Heated Rivalry, 10 Things I Hate About You, 27 Dresses and, hell, even Glee. Besides being almost perfect works of media, what do these all have in common? They all show us the ups and downs of relationships. When you think about romance, or consume any form of media dedicated to it, you see the emotional rollercoaster ride that comes from being in a relationship. Most stories end with the couple together, overcoming their difficulties for the sake of their love. They show us heartbreak, but usually also a form of forgiveness. I’ve been told that’s not necessarily realistic – not that I would know. The romance we usually see is either happy, feel-good fluff or explosive drama-filled angst with exaggerated characters and situations, which isn’t representative of realistic relationships with boring days and disappointing endings. 

I love a good rom-com as much as the next person (maybe more, if we’re being honest) and I get overly invested in fictional couples. Maybe it’s my lack of experience when it comes to relationships that makes me so excited when two (very fictional) people get into a (very fictional) relationship and makes me sad when they have a (very fictional) breakup. I live in a time where there's a new romcom every weekend and at an age where my friends are all getting in and out of relationships or situationships or hookup-ships or whatever the ever-growing lists of terms is. 

On one hand, I resent my generation's obsession with love and sex. It feels like all anyone cares about or wants to talk about and it bores me. It just feels shallow and repetitive, as though we should be spending time on other things. On the other hand, I’m a bitter and petty person who is willing to admit I only care because I don’t have much to say. In situations like these, I cling to the same pathetic stories that have been told so many times that they don’t mean anything personal to me beyond being anecdotes I tell for the sake of feeling included. 

Whilst I’ve come to terms with being single for as long as I have, that doesn’t mean I’m not aware of what I’m missing out on. The experience and the feelings of someone loving you and choosing you are something I’ve only ever imagined in my head, over and over. In my head, I’ve been loved but never heartbroken. I’ve never had to experience the kind of pain that everyone talks about being the worst thing they’ve felt. The feeling and experience that has so many songs and movies written about it that everyone knows how much it sucks, even if you’ve never had it personally, like me. The weird part, though, is that it doesn’t make me scared of it or want to avoid it. It makes me want it more. 

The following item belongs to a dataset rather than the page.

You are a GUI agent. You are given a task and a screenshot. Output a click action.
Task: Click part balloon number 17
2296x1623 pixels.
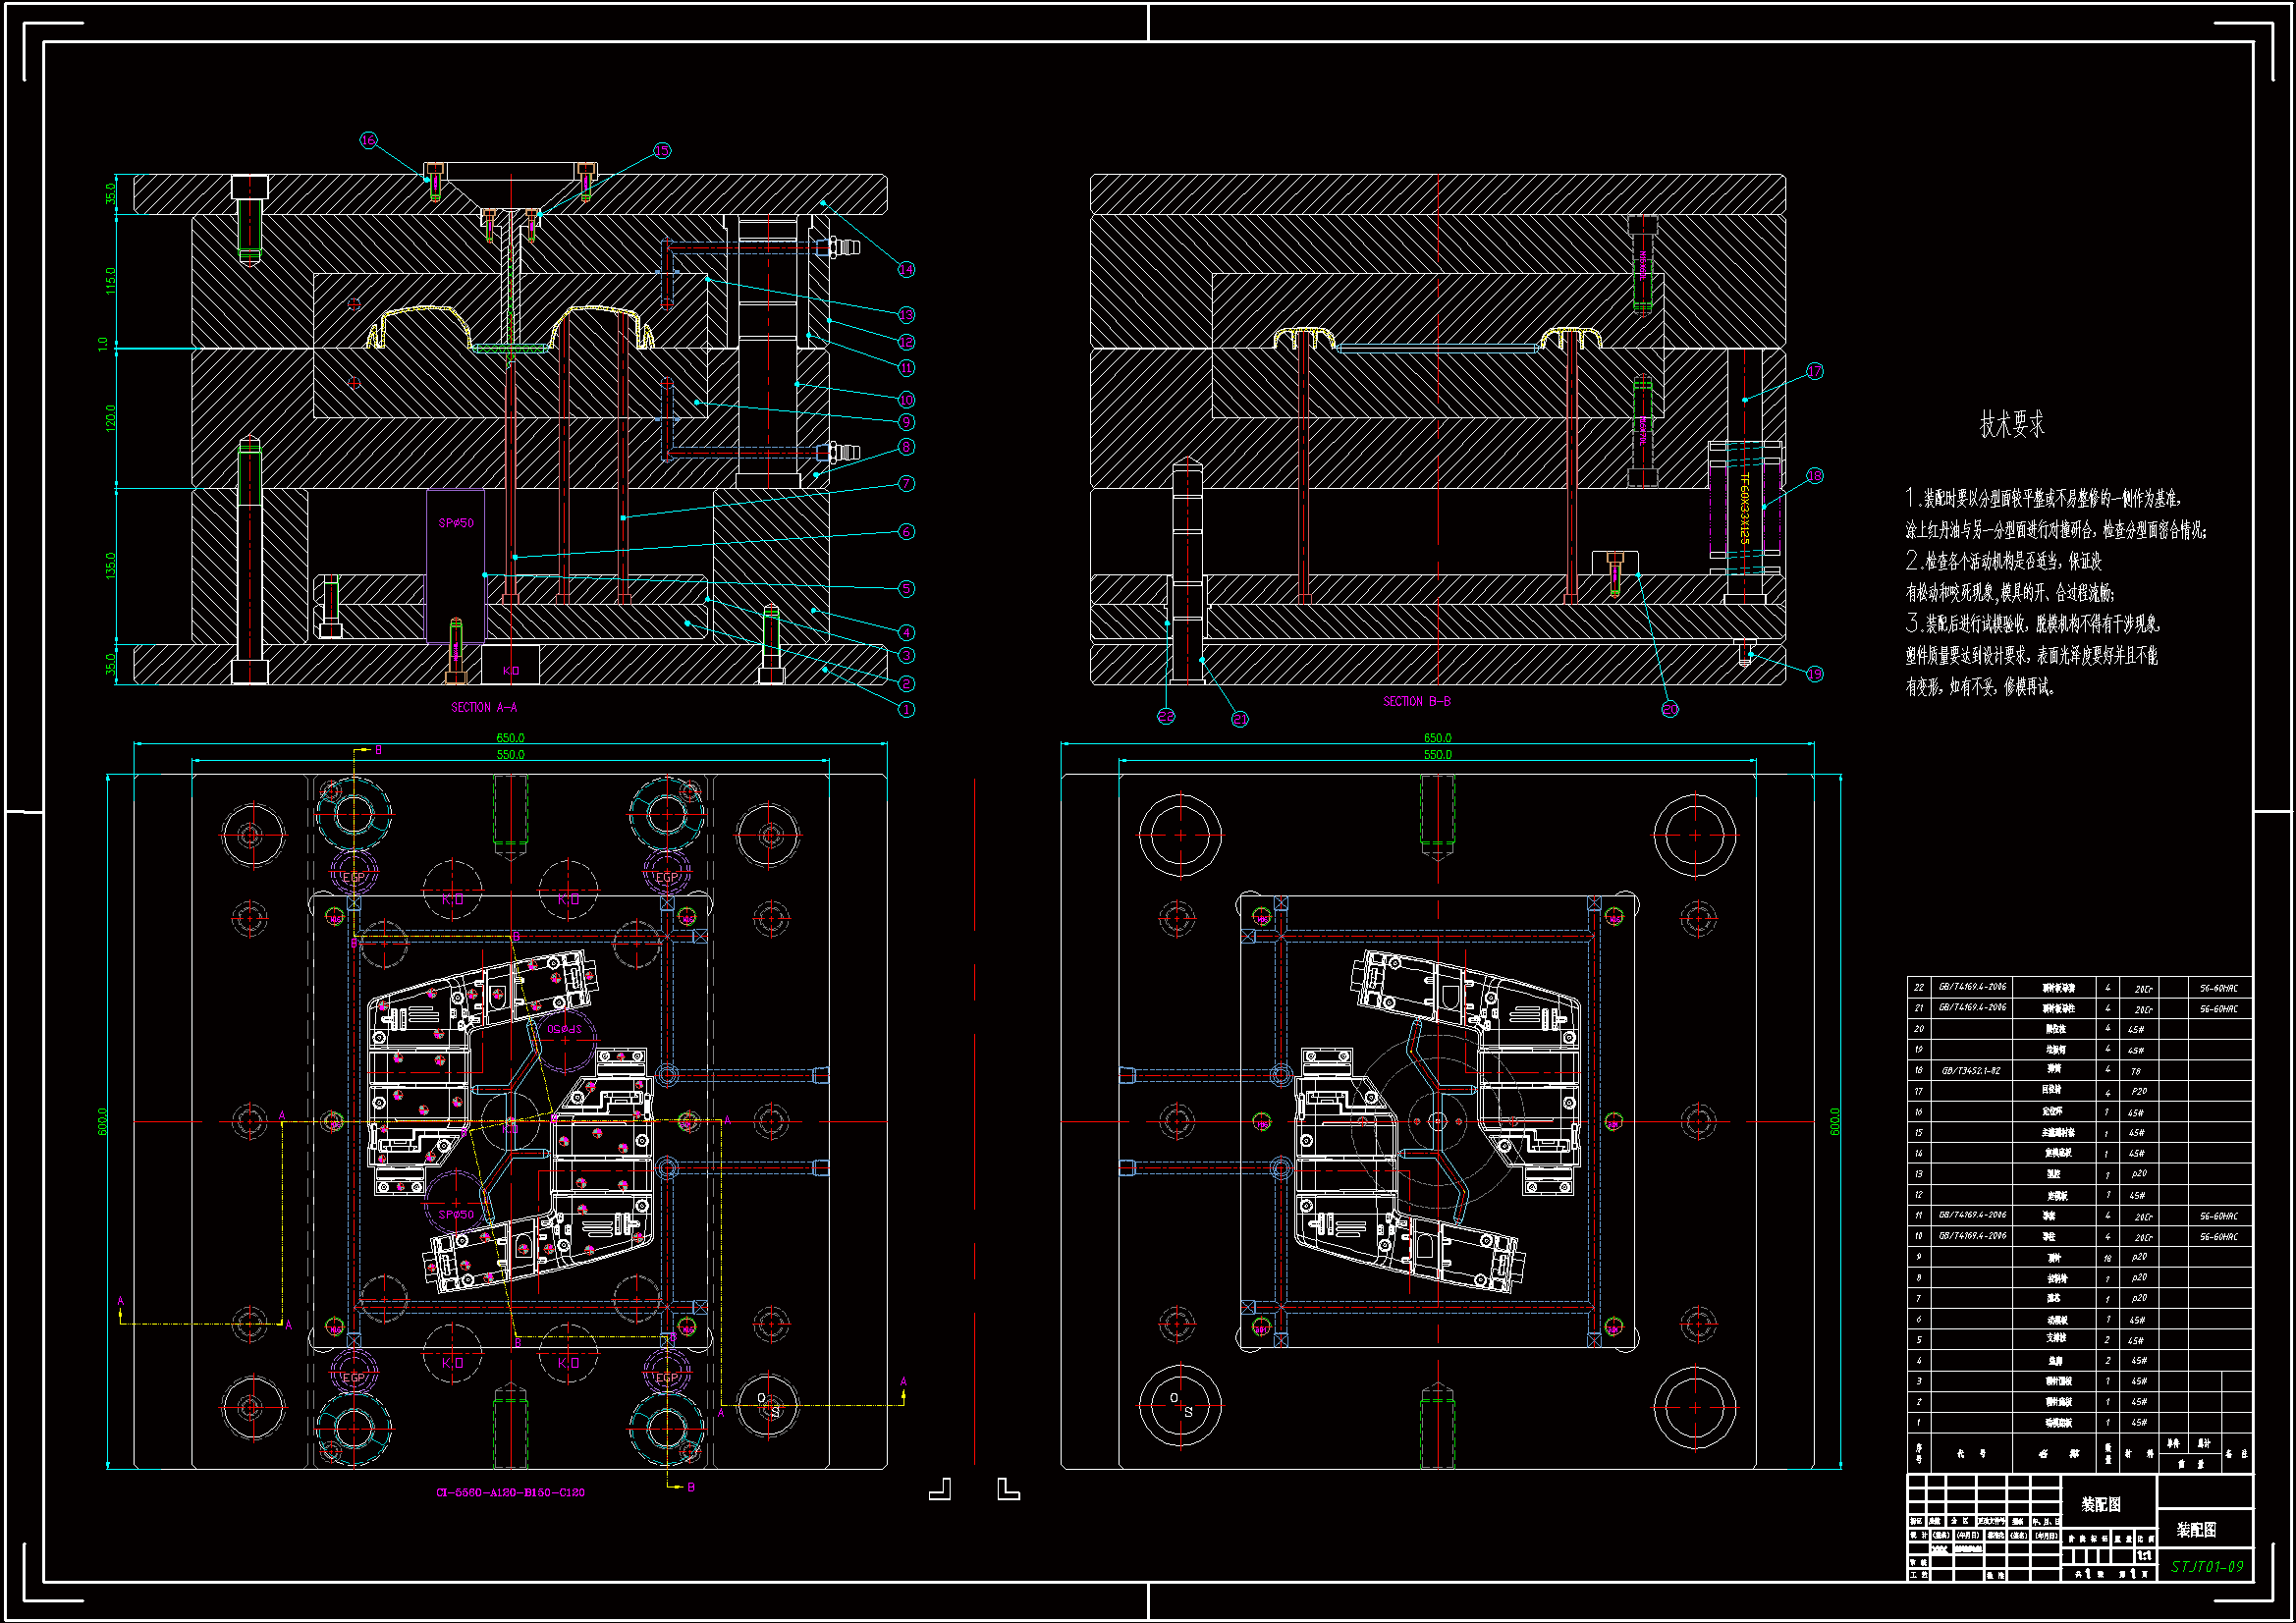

Obviously, I’m not saying that I want to be hurt, by no means. The funny part is that I have had my heart broken in other ways (friends, family) but never the classic way – never because of a failed romance. And truthfully, it’s not the same. I feel like there’s an important, pinnacle human experience that I’m missing out on. That I’m listening to my favorite songs or watching my favorite movies from an outsider perspective. I love them and I understand how important they are to people, but to me it’s just another form of entertainment that is almost as unrelatable to me as the serial killer horror movies I watch. 

So I guess all of this is to say that at the root of it, no matter how fucked up it makes me seem, I want to be heartbroken. Because heartbreak – the romantic kind, that is – proves that at some point you were in a relationship with someone who loved you and chose you. Yes, that ended, which could've been a result of something as simple as falling out of love or bad timing or something as painful as cheating. But what matters is that it happened. One day you can look back on the heartbreak and the memories – good and bad – fondly or at the very least as something that helped you grow as a person, a partner and maybe even a friend. 

Each time one of my friends has been heartbroken by their partner, they come out of it for the better. It gives them an opportunity to be better in future relationships and look for something better in future partners. I’ll be starting from scratch pretty much. When I get into my first relationship (though at this point it’s starting to feel more like an if than a when), I’ll be behind everyone else. I won’t have firsthand knowledge or experience for what I want, who I want to be with or how I want to be in the relationship. And, if I’m being honest, that scares me a little.

So the truth is, I wanna be heartbroken. I want to experience the joy and excitement, the love and beauty and fun of being in a relationship with someone I love and who loves me. I want to experience the pain and sadness, the horror and tragedy of being heartbroken. I want to experience the growth and the satisfaction of the aftermath, of being a newer and better person. I want that normal human experience.